窓から入ってくる四月の風を感じながらそんなことを思った。

          *

 昨日は、あんなに気持ちの良い通学だったのに、今日は気分が乗らない。
だけど、正門から自転車置き場まで続く満開の桜が盛り上げてくれた。
俺は授業中も、教室の窓から見える桜を見ていた。
休み時間も、もちろんそうするつもり……だったのだが。
 チャイムが授業の終わりを告げる。
その音を聞いた俺は、窓から見える桜を誰にも邪魔されず堪能しようと思っていたのに、背中を叩かれた。
振り向くと、関川がいた。
「痛いじゃねーか、なにすんだよ」
相変わらず、鬱陶しい奴だ。180cmを超える長身に、体育会系のような体つき。
こいつは加減というものを知らないから困る。
「いやあ、実はお前に大事な話があるんだ」そう言いながら関川は俺の背中をまた、ポンポンと叩く。
「じゃあ、もうちょっと優しく呼びかけろよ!」
「まあまあ、そう怒るなって。つーか、お前大事なこと忘れてねーか?」関川が真剣な表情で俺を睨む。
「大事なこと?」何も見当がつかない。
「クラブだよ、ク ラ ブ。お前も演劇部だろ?」
「まぁ、俺は脚本と裏方担当だけどな」嫌な予感がする。
「部長として、お前、いや、杉浦に頼みがある。新入生向けのクラブ紹介が来週にあるんだ。それに出てくれないか?」
「出るって、スピーチするだけだろ。確かうちの演劇部は、クラブ紹介の時は演劇をせずに、
ゴールデンウィークの時に軽い演劇をするんだよな?」
この演劇は毎年、部員を確保するために、客寄せのためのくだらない劇をする。俺が一番参加したくないイベントだ。

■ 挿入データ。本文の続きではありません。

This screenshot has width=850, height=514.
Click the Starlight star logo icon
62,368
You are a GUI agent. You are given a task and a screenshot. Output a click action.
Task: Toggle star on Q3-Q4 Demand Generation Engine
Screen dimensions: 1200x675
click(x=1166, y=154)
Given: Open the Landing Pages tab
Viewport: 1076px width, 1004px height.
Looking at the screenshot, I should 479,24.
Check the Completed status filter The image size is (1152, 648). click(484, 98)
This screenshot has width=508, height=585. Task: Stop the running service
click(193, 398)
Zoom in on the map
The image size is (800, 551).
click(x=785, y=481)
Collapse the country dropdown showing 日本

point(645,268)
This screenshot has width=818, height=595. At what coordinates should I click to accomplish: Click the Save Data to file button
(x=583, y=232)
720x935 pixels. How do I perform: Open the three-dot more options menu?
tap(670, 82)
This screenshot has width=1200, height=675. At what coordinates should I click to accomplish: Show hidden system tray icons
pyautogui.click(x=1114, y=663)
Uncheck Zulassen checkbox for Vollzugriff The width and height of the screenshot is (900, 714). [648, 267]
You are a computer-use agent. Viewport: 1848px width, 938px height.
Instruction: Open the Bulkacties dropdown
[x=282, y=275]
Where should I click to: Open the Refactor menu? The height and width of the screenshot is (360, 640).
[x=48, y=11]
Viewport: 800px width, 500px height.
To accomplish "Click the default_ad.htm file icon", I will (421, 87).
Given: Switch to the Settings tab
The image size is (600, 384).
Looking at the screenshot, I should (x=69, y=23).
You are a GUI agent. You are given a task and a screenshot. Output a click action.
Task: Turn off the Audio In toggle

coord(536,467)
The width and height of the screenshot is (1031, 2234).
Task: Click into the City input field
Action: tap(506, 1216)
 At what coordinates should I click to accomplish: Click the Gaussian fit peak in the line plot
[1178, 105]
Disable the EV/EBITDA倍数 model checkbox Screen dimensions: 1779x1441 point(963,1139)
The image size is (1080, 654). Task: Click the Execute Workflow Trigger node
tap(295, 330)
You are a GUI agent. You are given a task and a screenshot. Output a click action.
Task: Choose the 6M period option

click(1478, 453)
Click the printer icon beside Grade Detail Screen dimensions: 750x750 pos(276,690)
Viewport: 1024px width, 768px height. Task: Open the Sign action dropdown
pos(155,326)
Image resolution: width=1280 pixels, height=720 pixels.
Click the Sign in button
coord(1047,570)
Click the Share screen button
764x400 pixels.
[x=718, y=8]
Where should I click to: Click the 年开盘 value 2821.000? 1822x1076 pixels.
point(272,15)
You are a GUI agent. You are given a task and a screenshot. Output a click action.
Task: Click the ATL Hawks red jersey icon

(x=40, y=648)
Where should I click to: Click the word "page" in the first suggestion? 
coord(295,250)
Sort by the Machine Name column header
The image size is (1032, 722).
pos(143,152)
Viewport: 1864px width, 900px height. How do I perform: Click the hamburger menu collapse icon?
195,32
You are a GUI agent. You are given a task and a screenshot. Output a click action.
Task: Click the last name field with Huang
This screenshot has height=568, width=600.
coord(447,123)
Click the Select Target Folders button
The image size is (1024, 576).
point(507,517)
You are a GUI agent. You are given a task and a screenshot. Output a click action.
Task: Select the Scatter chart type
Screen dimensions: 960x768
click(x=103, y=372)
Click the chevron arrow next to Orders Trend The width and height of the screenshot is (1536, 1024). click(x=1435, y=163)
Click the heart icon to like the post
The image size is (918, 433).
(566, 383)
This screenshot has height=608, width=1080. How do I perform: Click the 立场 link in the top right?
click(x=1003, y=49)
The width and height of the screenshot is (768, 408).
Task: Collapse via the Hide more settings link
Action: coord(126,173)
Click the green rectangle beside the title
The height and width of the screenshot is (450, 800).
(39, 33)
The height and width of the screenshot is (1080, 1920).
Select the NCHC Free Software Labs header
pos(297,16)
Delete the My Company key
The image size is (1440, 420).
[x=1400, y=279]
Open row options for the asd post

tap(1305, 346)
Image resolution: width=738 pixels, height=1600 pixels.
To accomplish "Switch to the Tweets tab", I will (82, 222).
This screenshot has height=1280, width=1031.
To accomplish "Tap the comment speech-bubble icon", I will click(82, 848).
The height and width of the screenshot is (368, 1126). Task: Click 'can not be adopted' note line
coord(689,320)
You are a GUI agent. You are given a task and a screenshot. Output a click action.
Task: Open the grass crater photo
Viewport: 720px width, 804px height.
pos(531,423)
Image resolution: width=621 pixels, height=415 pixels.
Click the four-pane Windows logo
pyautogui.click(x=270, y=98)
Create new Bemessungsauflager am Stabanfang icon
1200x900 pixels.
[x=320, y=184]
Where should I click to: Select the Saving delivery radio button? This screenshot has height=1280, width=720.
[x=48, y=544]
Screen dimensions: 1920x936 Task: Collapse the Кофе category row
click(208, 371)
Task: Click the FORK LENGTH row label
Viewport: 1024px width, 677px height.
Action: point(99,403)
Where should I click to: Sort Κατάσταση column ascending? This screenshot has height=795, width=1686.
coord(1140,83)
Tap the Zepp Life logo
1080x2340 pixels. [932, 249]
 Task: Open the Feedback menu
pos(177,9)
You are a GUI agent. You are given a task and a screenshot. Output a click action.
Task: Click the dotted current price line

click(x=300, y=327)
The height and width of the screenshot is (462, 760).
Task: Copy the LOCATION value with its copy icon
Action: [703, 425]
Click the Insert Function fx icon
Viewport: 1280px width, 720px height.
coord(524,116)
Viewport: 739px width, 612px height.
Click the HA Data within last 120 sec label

「よく分かってるじゃないか。もちろん、出てくれるんだよな?」関川は俺の肩を強く揉む。これがすごく痛い。
 俺が選ぶ選択肢は必然的に一つになった。
「わかったよ。じゃあ出るよ」関川の気迫に負けてしまった。
「よかった。じゃぁ頼むぞ、杉浦はクラブ紹介に出るだけでいいからな。じゃ、じゃあな。宜しくな」
 関川は体に似合わない軽快なスキップで教室を出て行った。